◆ Activity
Whenever a line in the data holds the string "height", pull that line out.
━━ Material provided ━━
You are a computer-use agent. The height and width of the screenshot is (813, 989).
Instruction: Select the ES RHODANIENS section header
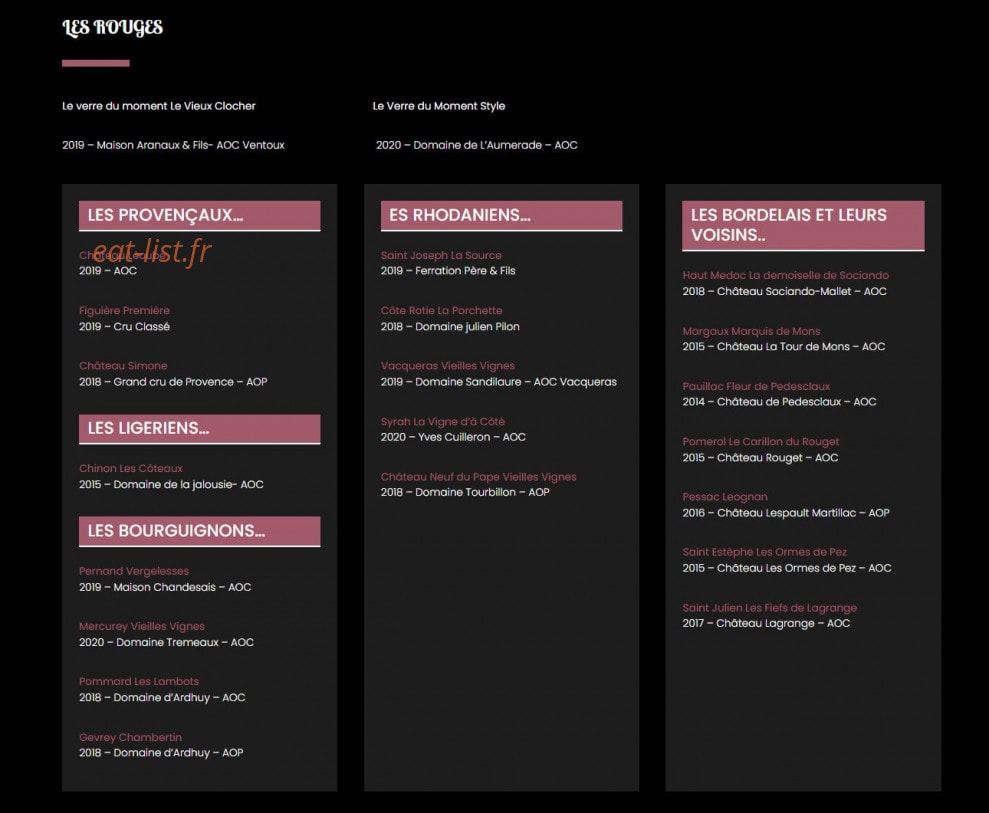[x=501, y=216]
━━━
━━ Material provided ━━
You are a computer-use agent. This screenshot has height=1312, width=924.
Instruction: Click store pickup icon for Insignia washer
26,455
━━━
◆ Solution to this exercise
You are a computer-use agent. The height and width of the screenshot is (813, 989).
You are a computer-use agent. This screenshot has height=1312, width=924.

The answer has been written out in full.